Bruschetta With Capocollo & Fresh Figs

I have a backlog of easy appetizers to share that I have been making over the past few months while we’ve been hosting wine tastings with our farmhouse guests here in Umbria. I like to keep my recipes seasonal and while in the spring I may use fava bean puree on my bruschetta, or make a frittata with tiny wild asparagus, in the fall I’m thinking more of Bruschetta With Melted Local Cheese & Sausage, or Stuffed Mushrooms With Sausage & Chestnuts (recipes coming soon!)

We have been enjoying an abundance of fresh figs lately, so I decided to incorporate figs into a simple bruschetta. Since figs are sweet, I needed to balance the flavor with something a little salty so paired the figs with paper thin slices of Capocollo. This is yet another appetizer that can be pulled together in minutes as long as you have the right ingredients. Capocollo is often sold in a mild or sweet form or spicy and for this bruschetta I chose the mild version.

Capocollo is a traditional Italian cured meat made from the shoulder or neck of pigs.
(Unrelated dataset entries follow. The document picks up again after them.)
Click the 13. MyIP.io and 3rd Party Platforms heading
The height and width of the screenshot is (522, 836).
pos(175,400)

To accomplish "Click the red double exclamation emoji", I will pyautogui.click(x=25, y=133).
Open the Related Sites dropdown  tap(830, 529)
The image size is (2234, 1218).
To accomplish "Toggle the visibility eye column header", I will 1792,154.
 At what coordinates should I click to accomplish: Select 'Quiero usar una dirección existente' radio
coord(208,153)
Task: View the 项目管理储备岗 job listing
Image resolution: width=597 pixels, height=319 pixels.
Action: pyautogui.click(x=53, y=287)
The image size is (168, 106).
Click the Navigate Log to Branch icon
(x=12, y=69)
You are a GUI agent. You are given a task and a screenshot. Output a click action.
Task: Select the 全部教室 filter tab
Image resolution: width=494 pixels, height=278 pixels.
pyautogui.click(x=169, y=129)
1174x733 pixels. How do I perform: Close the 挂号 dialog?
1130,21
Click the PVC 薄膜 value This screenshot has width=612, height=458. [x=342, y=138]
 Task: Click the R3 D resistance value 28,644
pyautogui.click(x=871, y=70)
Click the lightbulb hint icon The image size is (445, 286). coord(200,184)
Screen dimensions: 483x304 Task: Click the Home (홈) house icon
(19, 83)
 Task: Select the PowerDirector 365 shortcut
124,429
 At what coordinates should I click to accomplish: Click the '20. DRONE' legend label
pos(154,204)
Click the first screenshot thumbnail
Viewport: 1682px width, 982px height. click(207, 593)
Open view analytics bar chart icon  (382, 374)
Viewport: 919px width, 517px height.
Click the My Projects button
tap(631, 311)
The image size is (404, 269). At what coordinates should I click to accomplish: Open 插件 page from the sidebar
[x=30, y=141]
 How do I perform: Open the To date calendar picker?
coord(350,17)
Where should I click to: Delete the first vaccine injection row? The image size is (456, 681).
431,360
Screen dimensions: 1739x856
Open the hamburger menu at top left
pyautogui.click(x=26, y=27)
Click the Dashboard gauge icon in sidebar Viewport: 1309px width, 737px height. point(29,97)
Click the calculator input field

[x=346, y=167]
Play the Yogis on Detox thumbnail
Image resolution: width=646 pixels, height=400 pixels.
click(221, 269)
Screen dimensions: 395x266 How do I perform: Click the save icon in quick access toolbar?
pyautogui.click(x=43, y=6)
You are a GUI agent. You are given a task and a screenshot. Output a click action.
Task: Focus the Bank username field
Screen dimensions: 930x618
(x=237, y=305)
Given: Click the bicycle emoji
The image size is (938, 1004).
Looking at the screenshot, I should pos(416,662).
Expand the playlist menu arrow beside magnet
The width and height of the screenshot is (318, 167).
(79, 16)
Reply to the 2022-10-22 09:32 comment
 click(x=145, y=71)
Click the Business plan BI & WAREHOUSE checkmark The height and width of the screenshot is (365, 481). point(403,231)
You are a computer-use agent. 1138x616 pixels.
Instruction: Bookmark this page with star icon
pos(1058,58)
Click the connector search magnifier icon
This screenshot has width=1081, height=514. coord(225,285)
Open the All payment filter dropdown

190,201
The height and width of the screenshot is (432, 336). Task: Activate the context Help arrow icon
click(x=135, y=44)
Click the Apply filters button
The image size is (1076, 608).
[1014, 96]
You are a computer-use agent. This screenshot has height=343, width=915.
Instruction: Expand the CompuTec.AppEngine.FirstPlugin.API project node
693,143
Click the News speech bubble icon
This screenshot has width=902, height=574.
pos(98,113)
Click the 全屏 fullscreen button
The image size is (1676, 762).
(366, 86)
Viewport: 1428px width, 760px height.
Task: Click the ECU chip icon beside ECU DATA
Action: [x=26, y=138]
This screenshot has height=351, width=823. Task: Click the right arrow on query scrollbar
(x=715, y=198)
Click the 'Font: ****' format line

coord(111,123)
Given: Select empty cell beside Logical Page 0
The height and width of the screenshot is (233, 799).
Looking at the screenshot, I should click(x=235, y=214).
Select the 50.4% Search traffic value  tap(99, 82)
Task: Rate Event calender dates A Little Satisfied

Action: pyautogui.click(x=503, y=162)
Though similar in flavor to prosciutto, as both are from pigs, prosciutto is made from the thigh or buttock of a pig or wild boar while Capocollo is always made from the shoulder or neck.

I happened to find black figs at my local market the day I made these bruschetta, but any fresh, ripe fig will work just fine. I also used chestnut honey as it has a rich flavor but you can use any full flavored honey.

Buon Appetito!
Deborah Mele 

Bruschetta With Capocollo & Fresh Figs

Bruschetta With Capocollo & Fresh Figs

Yield: Serves 6
Prep Time: 5 minutes
Cook Time: 8 minutes
Total Time: 13 minutes

Sweet fresh figs are balanced with salty capocollo in this quick and easy appetizer.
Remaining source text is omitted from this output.